Great End Girdle

Today I was out with family and friends in the Lake District, aiming to take in Glaramara from Wasdale Head. However, because of different factors, it turned into a tenuous Great End circumference. Technically, it wasn’t a girdle, but the title is attractive!

It couldn’t have been more different from Dartmoor a few weeks ago. Away from the endless bogs and mires, the terrain was much more distinct, which aided navigation, but also hugely increased the sense of mountain drama. The weather was fair with sunny spells, and higher up, in the low cloud, there was drizzle.

After lunch at Styhead I thought the day would be a write off, as most of the party turned back, because of problems keeping my three-month old nephew warm. However, that, combined with some other interesting happenings, made for a formational day overall, which I am now happy to count as a ‘Quality Mountain Day‘.

Three things were noteworthy:

1. A walking party that includes a young baby introduces extra responsibilities on the leader. Babies are unable to regulate their temperature, and naturally exude heat from their skin as a heating mechanism. A leader needs to ensure that a baby is as well equipped and cared for as any other adult or ‘normal’ member of the party.

2. As ever, it is imperative to communicate plans and actions clearly and comprehensibly to members of the party. Although a leader may be clear personally about what is going on and what is required, as soon as uncertainty becomes evident among the party, this should quickly be addressed.

3. A radio can be a useful piece of equipment to a leader, particularly in a large party that gets strung out. Communication between leaders is equally as important as that between leader and party member. I was pleasantly surprised to see someone with a walkie-talkie, whether for leadership or safety purposes.

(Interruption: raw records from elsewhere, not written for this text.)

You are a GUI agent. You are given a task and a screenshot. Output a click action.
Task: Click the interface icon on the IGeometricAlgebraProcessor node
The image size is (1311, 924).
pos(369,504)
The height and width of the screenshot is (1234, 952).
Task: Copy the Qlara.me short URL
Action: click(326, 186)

4. Although there may be accepted techniques for tackling steep, rocky terrain, such as turning face-in to the slope to descend, this is no guarantee that each individual in a party will necessarily adopt it. Sometimes it is necessary to introduce a technique as well as help personally in situations, giving an individual the confidence to adopt a technique in the future that he is not yet secure with.

Ultimately, we didn’t reach the objective of Glaramara or Scafell Pike – the latter became the secondary one. Instead, we ascended through the lovely Calf Cove, dipping down again to the Corridor Route and picking up the path beside Piers Gill. The damp, precipitous depths of the Gill were eerily enticing, and a trap for unwary walkers descending from Scafell Pike.